WORK REQUIRED: Look below for the line that contains "You are a computer-use agent. The image size is (1080, 675)." and the line that contains "You are a computer-use agent. The image size is (500, 371).", then restate both of them and every line in between, exactly. No picture goes in the copy.
(MATERIAL PROVIDED begins)
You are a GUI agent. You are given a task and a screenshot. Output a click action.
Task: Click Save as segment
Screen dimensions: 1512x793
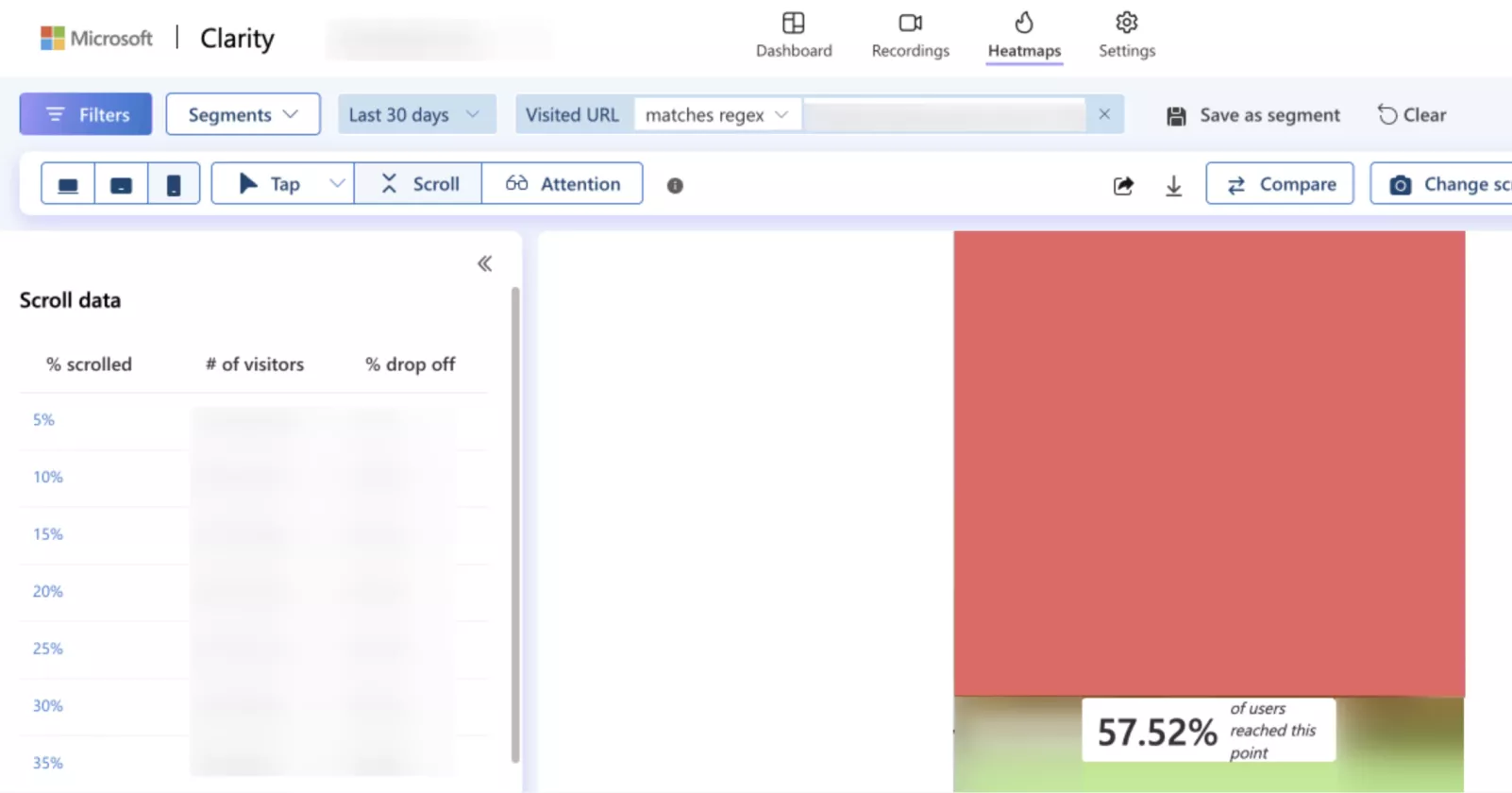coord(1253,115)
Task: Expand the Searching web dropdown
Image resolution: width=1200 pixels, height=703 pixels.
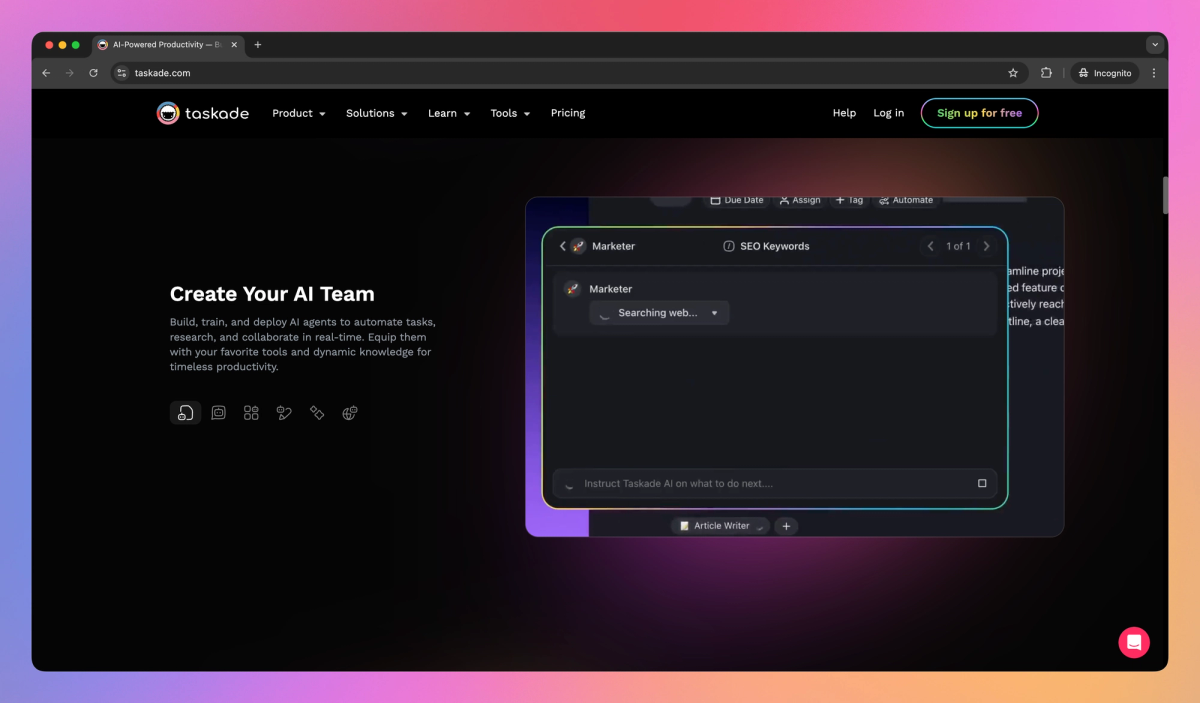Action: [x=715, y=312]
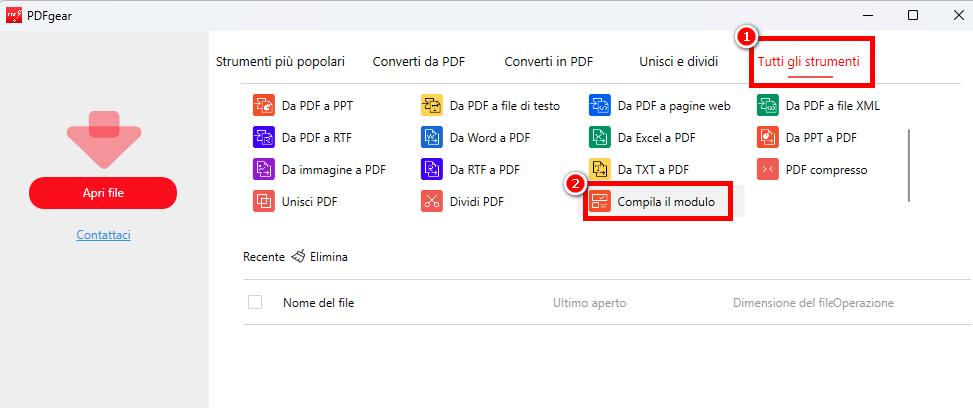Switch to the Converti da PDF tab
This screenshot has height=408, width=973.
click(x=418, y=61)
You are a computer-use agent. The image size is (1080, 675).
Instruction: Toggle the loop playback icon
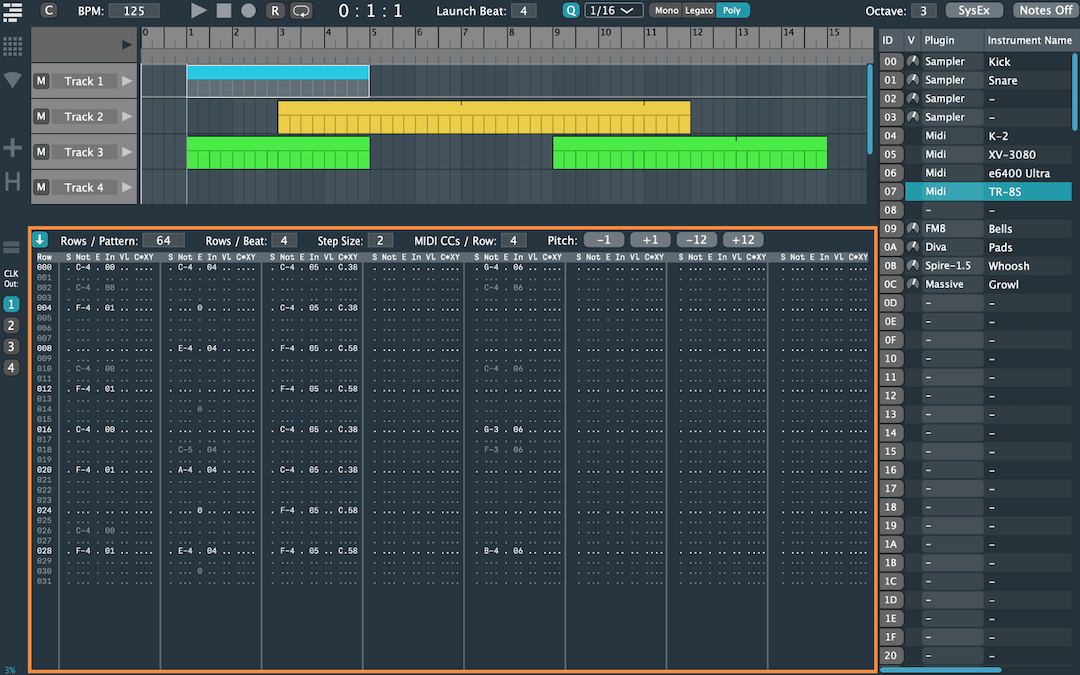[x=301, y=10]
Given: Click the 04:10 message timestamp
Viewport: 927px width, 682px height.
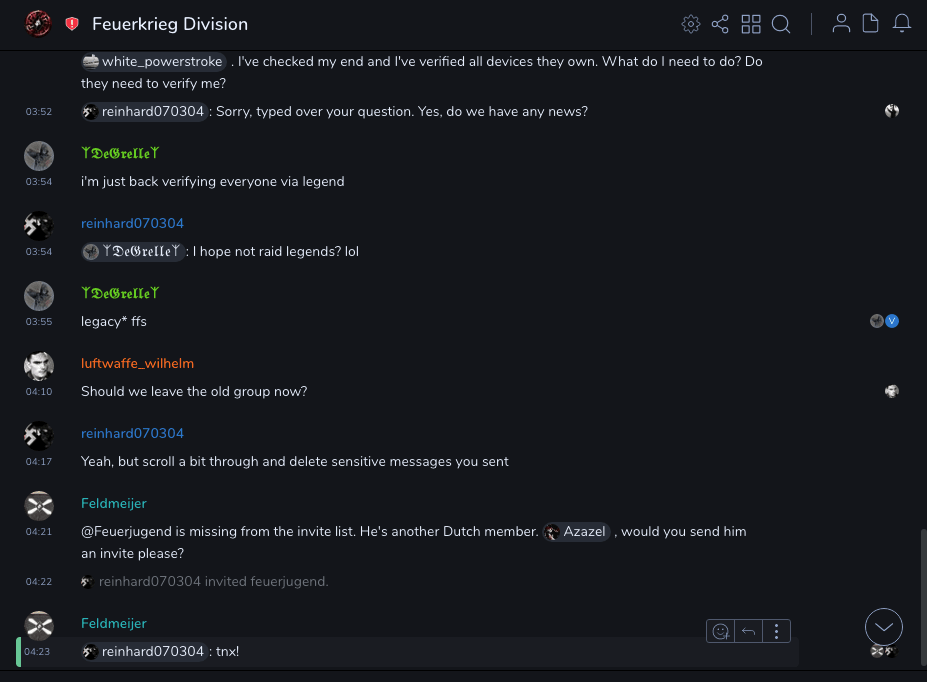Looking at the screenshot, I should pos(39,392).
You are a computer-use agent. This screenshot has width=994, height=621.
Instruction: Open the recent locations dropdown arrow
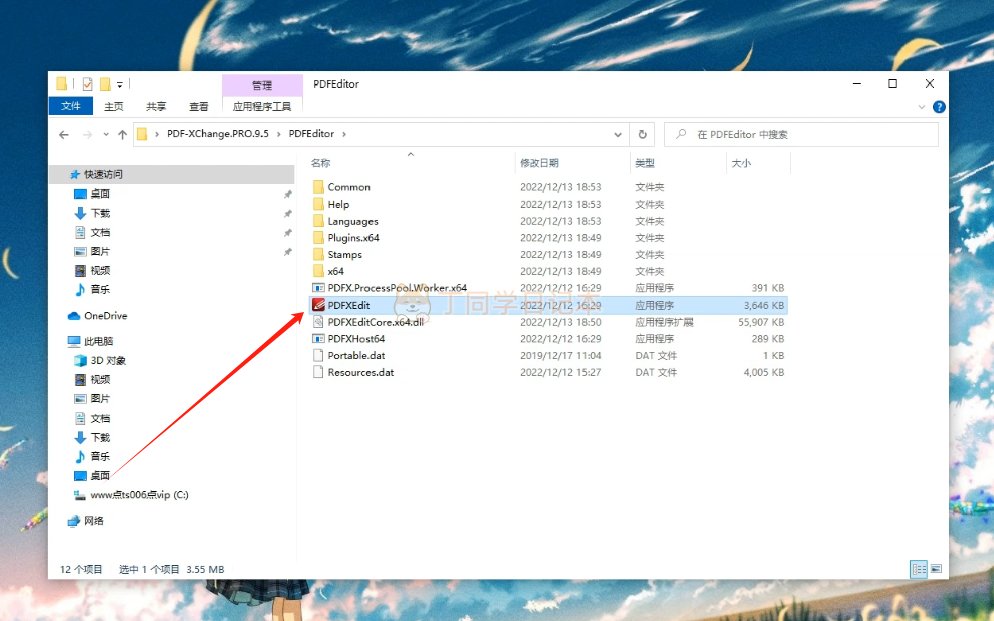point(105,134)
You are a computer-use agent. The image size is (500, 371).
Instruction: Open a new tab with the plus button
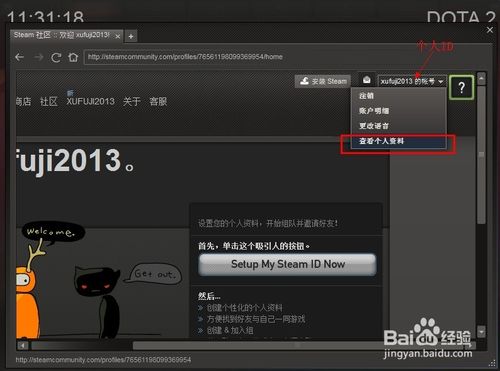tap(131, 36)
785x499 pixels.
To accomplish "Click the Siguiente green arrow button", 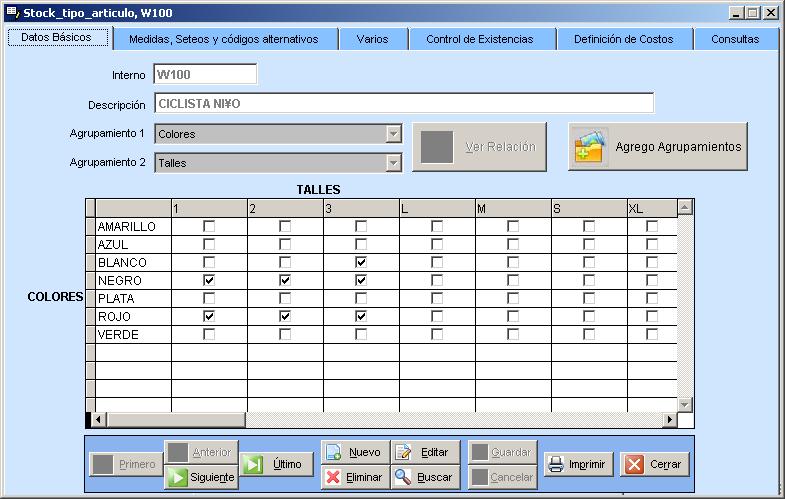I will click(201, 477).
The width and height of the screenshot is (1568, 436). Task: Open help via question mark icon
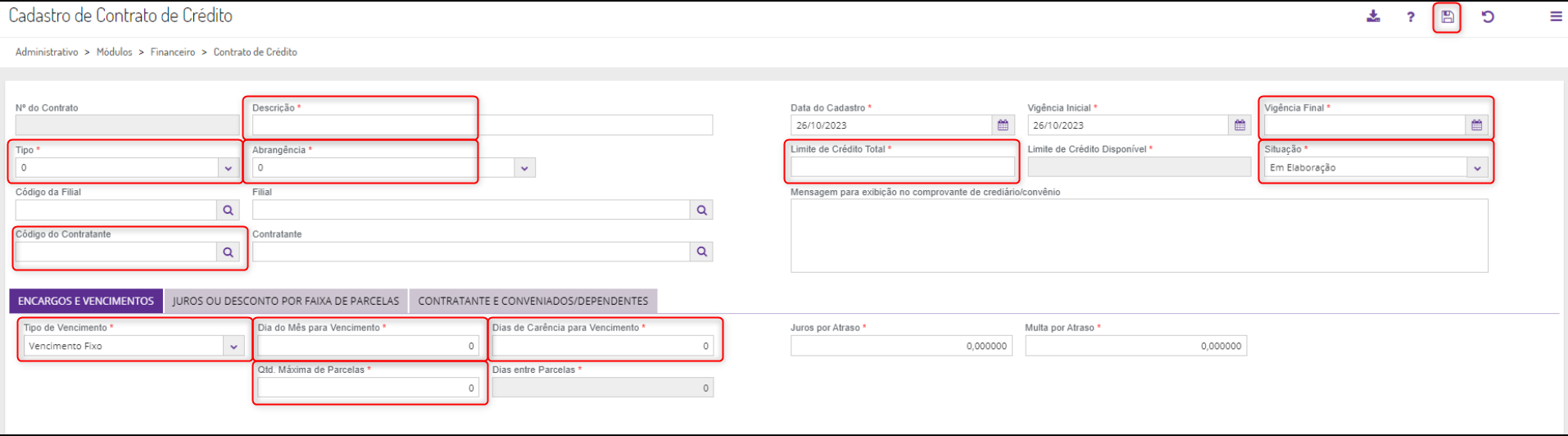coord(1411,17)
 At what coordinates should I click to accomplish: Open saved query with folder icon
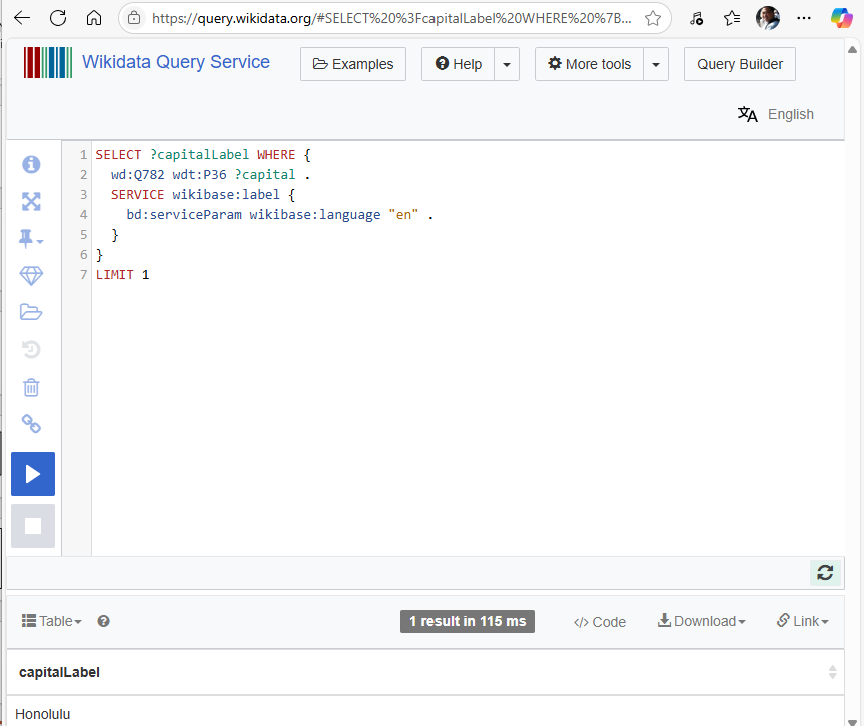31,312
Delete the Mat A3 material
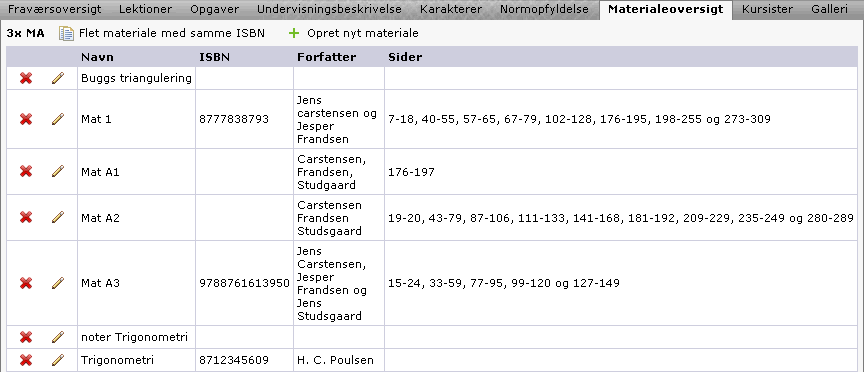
(MATERIAL PROVIDED ends)
FINISHED EXERCISE:
You are a computer-use agent. The image size is (1080, 675).
Instruction: Toggle the loop playback icon
[x=301, y=10]
Given: Click the 04:10 message timestamp
Viewport: 927px width, 682px height.
Looking at the screenshot, I should pos(39,392).
You are a computer-use agent. This screenshot has width=994, height=621.
Instruction: Open the recent locations dropdown arrow
point(105,134)
You are a computer-use agent. The image size is (500, 371).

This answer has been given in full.